Cette semaine dans la presse on a lu trois articles qui nous ont marquées. Si d’apparence ils n’ont rien à voir entre eux et si l’un des trois est léger quand les deux autres sont très intenses, on leur a tout de même trouvé un point commun. On vous raconte.

 

En novembre, Noëlla Rouget est décédée à l’âge de 100 ans. Cette ancienne institutrice, résistante, a été déportée au camp de Ravensbrück en 1944. Lors de sa libération, le 5 avril 1945, Noëlla ne pesait plus que 32 kg et était atteinte d’abcès tuberculeux.

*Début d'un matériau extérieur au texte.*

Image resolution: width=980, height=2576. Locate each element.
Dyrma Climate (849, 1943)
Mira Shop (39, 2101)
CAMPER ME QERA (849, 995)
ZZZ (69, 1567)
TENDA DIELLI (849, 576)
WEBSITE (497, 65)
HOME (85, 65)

Entre temps, son fiancé Adrien Tigeot, avait été torturé puis fusillé le 13 décembre 1943. À l’origine de leur malheur, un seul homme : Jacques Vasseur, un collabo responsable de 430 arrestations, 310 déportations et 230 morts, fusillés ou morts en camps de concentration.

Pourtant, lorsqu’il est retrouvé en 1962 alors qu’il se cache depuis 17 ans dans le grenier de sa mère, Noëlla s’oppose fermement à sa condamnation à la peine de mort. Elle se bat sans relâche pour que son bourreau soit gracié, quitte à se mettre à dos ses camarades de la résistance.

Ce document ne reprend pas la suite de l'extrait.